Engraçado. Esse último mês na academia é absurdamente comum. Até usaria a palavra "legal", para ser mais exato. E não tinha nada haver em já estarmos concluindo os trabalhos finais. Ou minha relação com Enzo estar indo bem. Ou até o fato de eu ter amigos que não queriam me esfaquear pelas costas (vulgo Vênus e Lulu). As coisas simplesmente estavam fluindo direito. Sem grandes imprevistos... Ah, lembrei o motivo! Filipo não estudava mais nessa escola (insira fogos de artifício bem aqui).

Semana passada, o professor de redação, Carlos Vidal, nos pediu para escrever um texto dissertativo encima de um livro chamado "A revolução dos bichos", do autor George Orwell. O fato de eu já ter o lido anos atrás, e da minha facilidade com as palavras, tornou a tarefa mais simples. Então, nesse exato momento, dentro de sala, estamos sendo obrigados a ler nossas redações. Dez pontos extras serão creditados para o aluno que se sair melhor.

– Glamour e Mio, vocês fizeram um ótimo trabalho. – O professor Carlos Vidal abre um sorriso. – Vai ser difícil escolher a melhor.

É isso mesmo que vocês ouviram: Glamour e Mio. Brenda podia ser a maior nerd de todas, mas eu já havia reparado que português não era muito de seu feitio.
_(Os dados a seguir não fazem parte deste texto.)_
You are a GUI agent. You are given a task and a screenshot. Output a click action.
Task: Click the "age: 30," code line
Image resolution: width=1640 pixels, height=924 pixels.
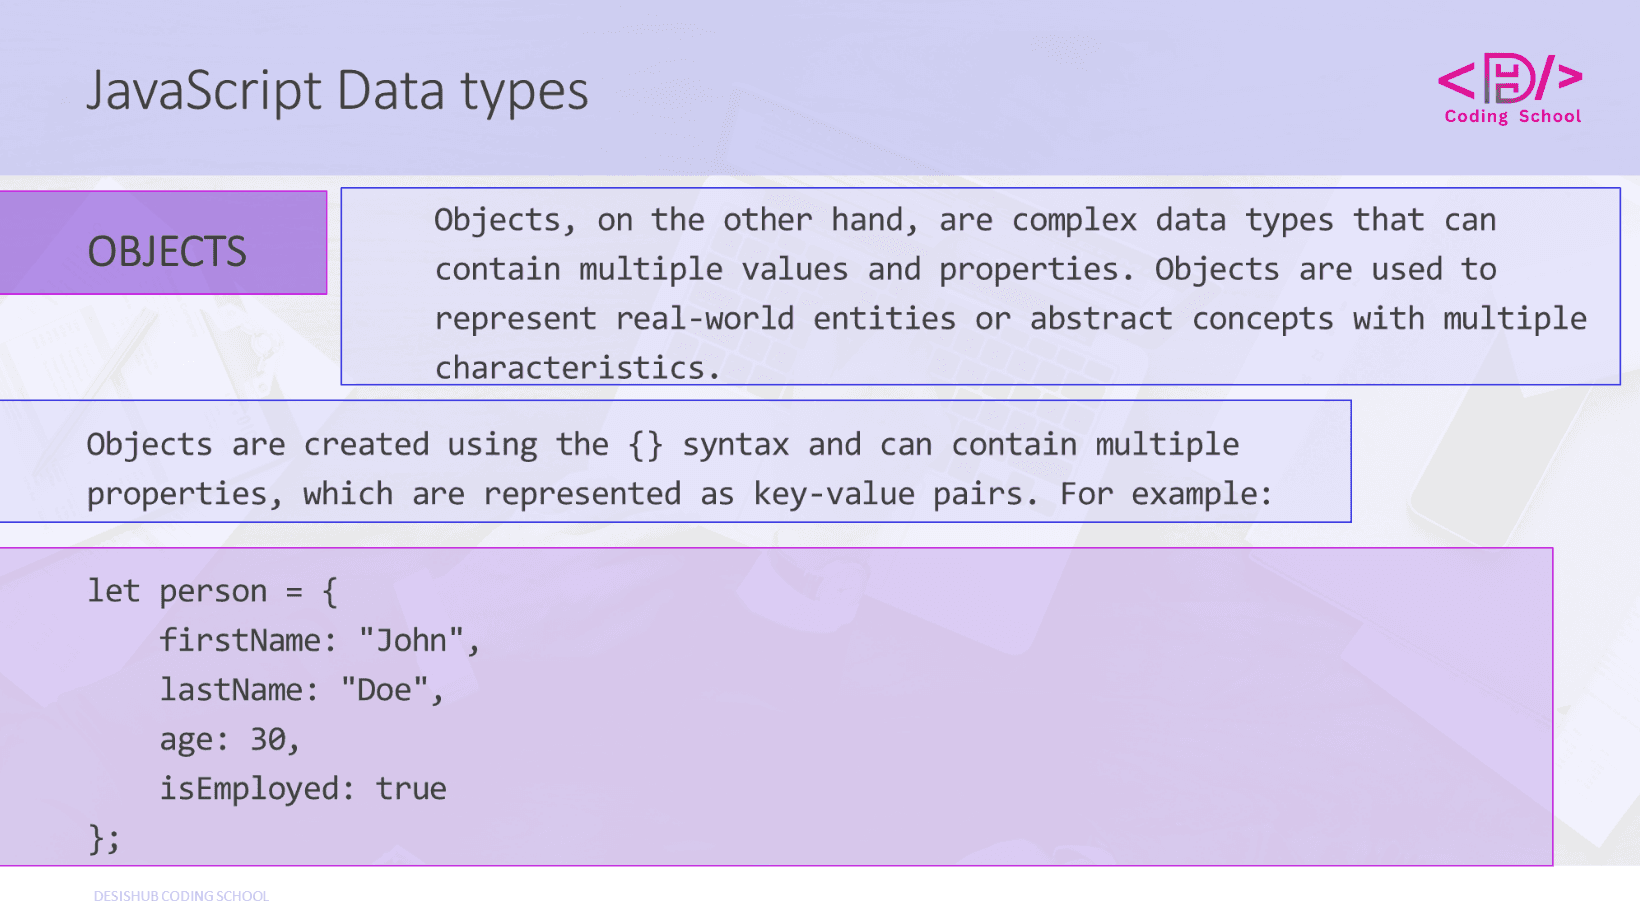pyautogui.click(x=229, y=739)
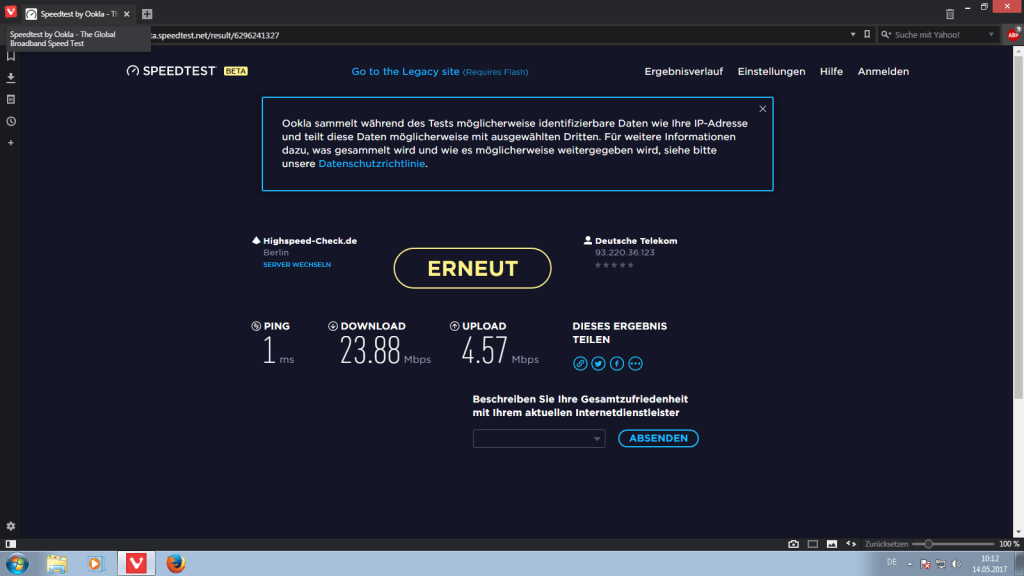The height and width of the screenshot is (576, 1024).
Task: Copy result link icon
Action: [580, 364]
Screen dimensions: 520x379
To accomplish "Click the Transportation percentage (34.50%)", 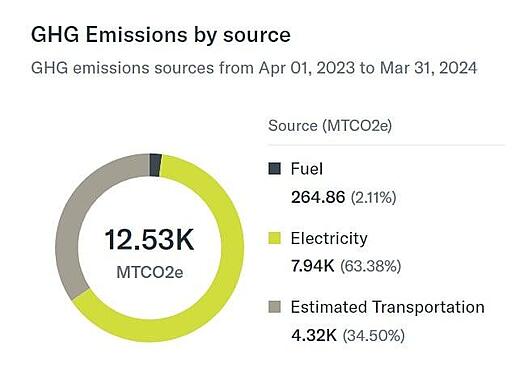I will (374, 335).
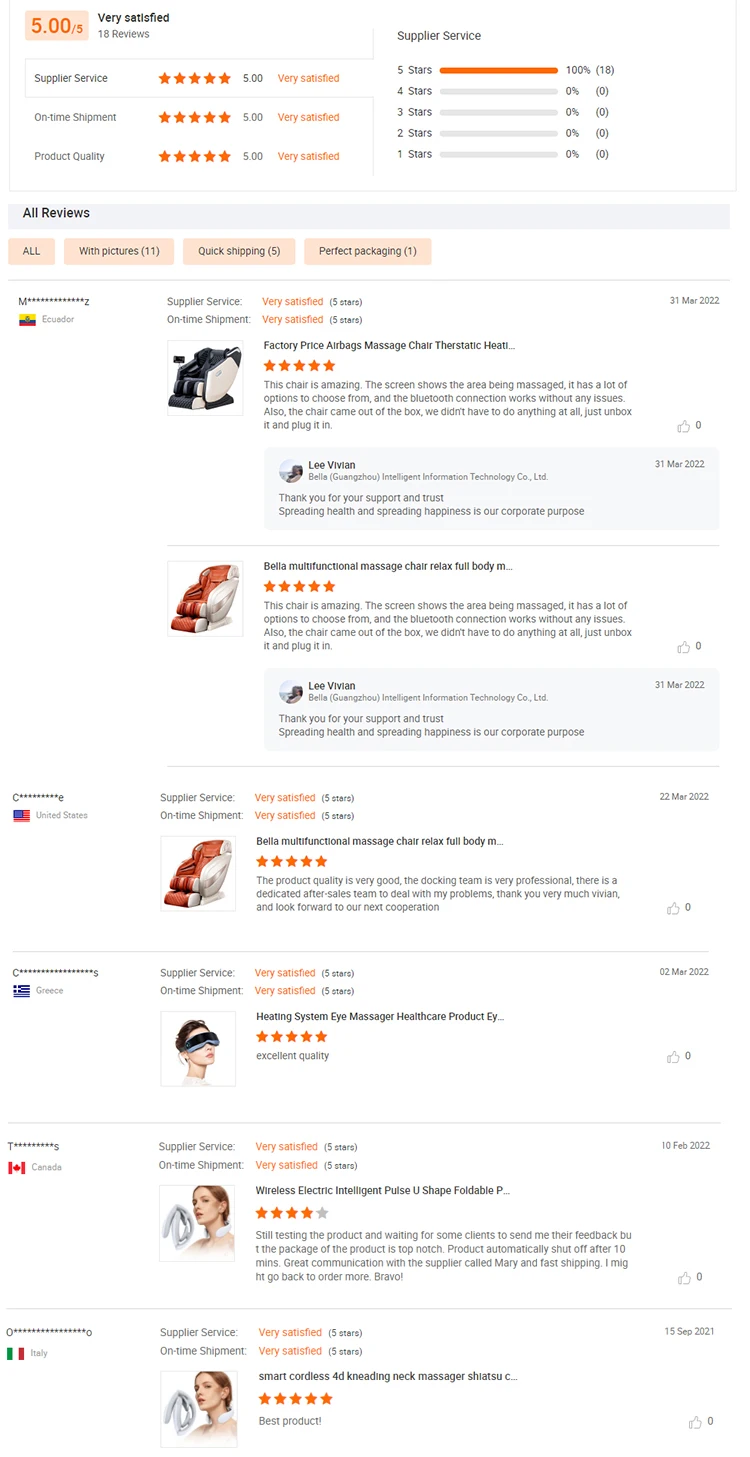The width and height of the screenshot is (750, 1457).
Task: Open 'Factory Price Airbags Massage Chair' product link
Action: coord(390,346)
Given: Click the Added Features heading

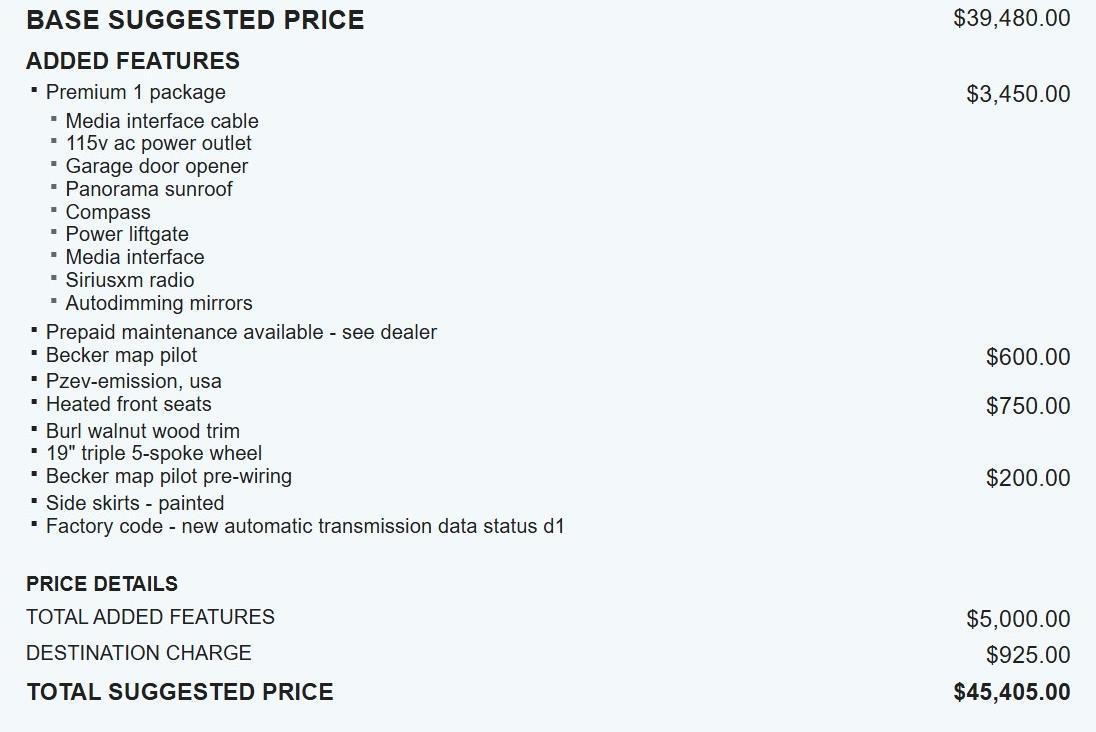Looking at the screenshot, I should tap(133, 61).
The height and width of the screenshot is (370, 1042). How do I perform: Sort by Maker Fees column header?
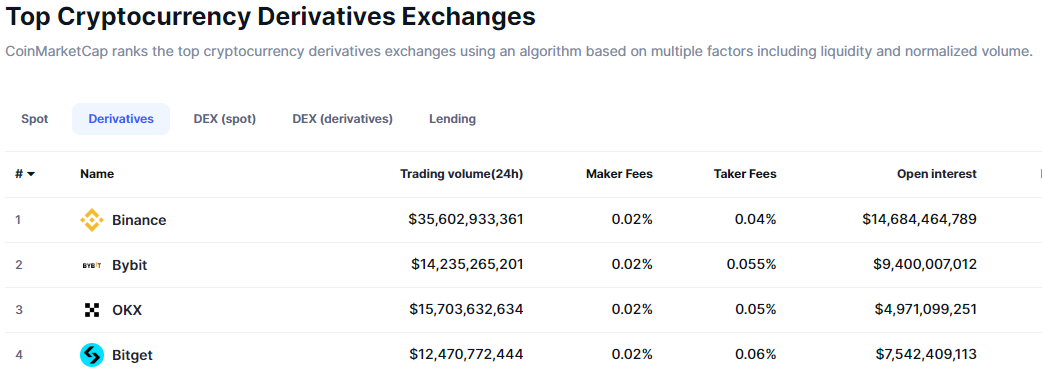coord(619,174)
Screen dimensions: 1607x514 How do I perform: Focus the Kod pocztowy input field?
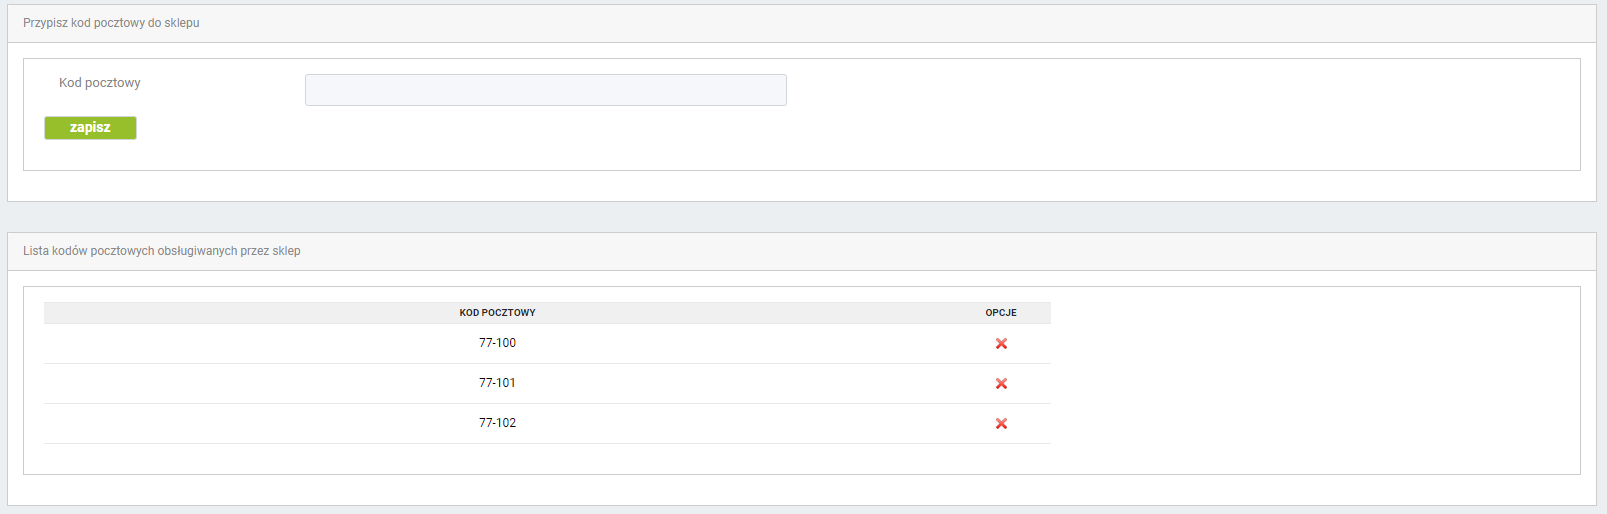point(545,90)
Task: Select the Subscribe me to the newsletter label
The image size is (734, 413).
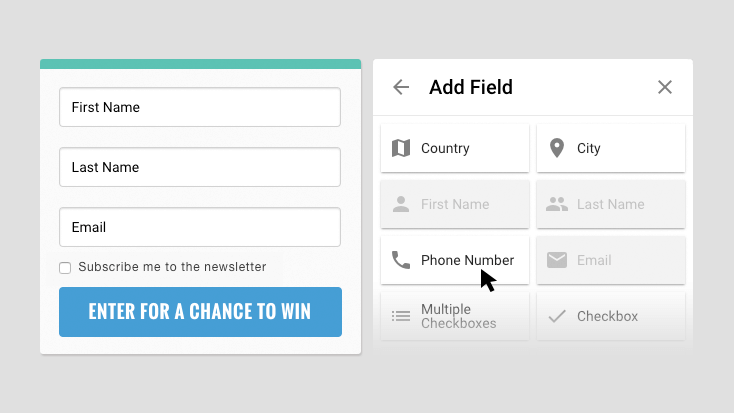Action: tap(172, 267)
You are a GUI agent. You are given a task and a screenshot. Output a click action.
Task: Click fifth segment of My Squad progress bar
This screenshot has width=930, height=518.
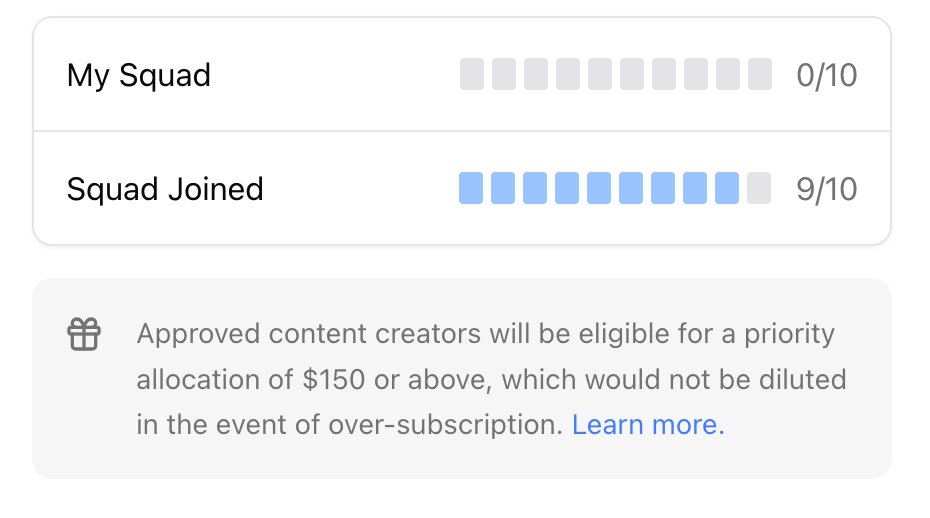click(x=600, y=74)
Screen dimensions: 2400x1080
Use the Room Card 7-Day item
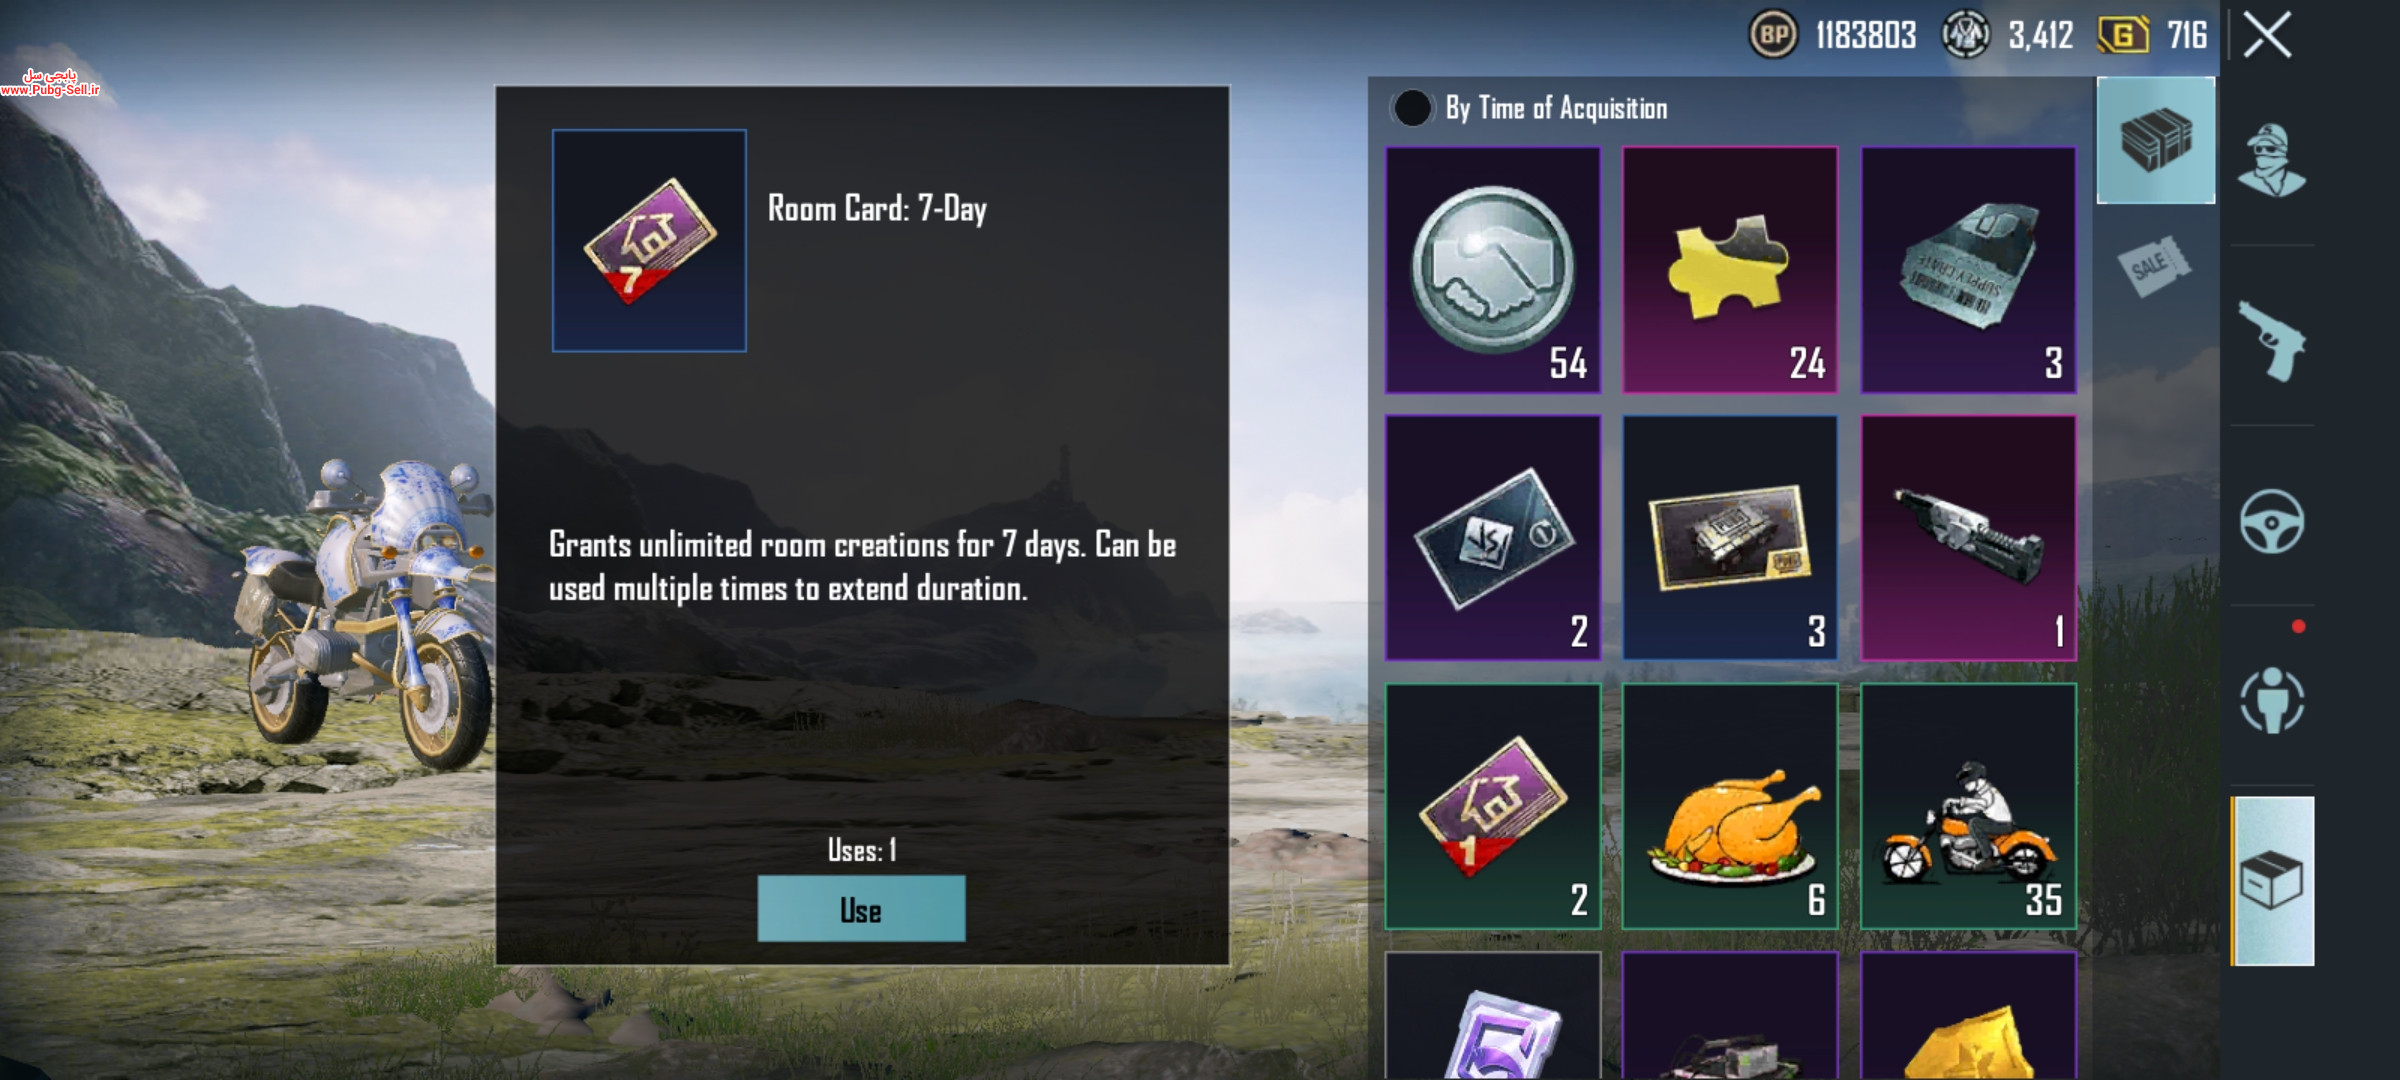coord(861,908)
Quanto a Glamour, sua redação não havia ficado ruim, mas eu tinha certeza que outros alunos haviam se saído melhor. Talvez eu estivesse ficando surdo.

– Sendo assim... – O professor faz uma pausa dramática. – Glamour, meus parabéns!

Glamour abre um sorriso narcisista, enquanto os outros alunos batem palmas.

– Sério? – Vênus questiona o professor, segundos depois. – Até eu que não estava prestando atenção, percebi que a do Mio estava muito melhor.

– Desde quando a ralé sabe alguma coisa sobre redação? A disputa era para ver qual o melhor texto... – Glamour olha diretamente para Vênus, analisando suas roupas com deboche evidente. – Não o visual mais decadente.

Alguém no meio da sala grita "briga".

– Eu sei disso, sua vaca... – Vênus abre um sorriso. – Mas o fato é que até um chimpanzé escreveria uma redação melhor do que a sua.

É preciso que o professor silencie a sala depois disso.

– Já chega! – Ele aumenta o tom de voz. – Vênus, a redação da Glamour venceu. Ponto final. – Consigo ver Glamour dando um sorrisinho. – E não use esse vocabulário dentro de sala. Dá próxima vez te mando para a diretoria.

– Foi a senhora perfeição quem começou... – Vênus responde.

– Não interessa. – O professor encerra o assunto. – Agora vamos prosseguir com a nossa aula. Abram seus livros.

Aquilo é estranho. Tão estranho, que fico remoendo a situação pelos dias seguintes. O professor Carlos Vidal era meu favorito, já que eu realmente curtia interpretação. Ele sempre me pareceu um homem ético, disciplinado e principalmente justo. Por isso fico com aquela pulga atrás da orelha. Quando paro para pensar, percebo que tudo o que sei sobre ele, é que leciona na academia a apenas três anos. E também da sua fama entre as alunas. Ele era bonito. Provavelmente tinha uns trinta e cinco anos, no máximo. Sempre que entrava na sala, com aquele cabelo castanho jogado de lado, óculos na ponta do nariz e barba perfeitamente simétrica, podiam se ouvir os suspiros.

Estou no quarto de Vênus. É sábado à tarde. Estamos sentados contra sua cama. Um baralho de tarô está aberto, bem na minha frente, enquanto minha única amiga tenta ler o meu futuro. Na maior parte do tempo, ela permanece de olhos fechados, tentando se comunicar com uma entidade superior.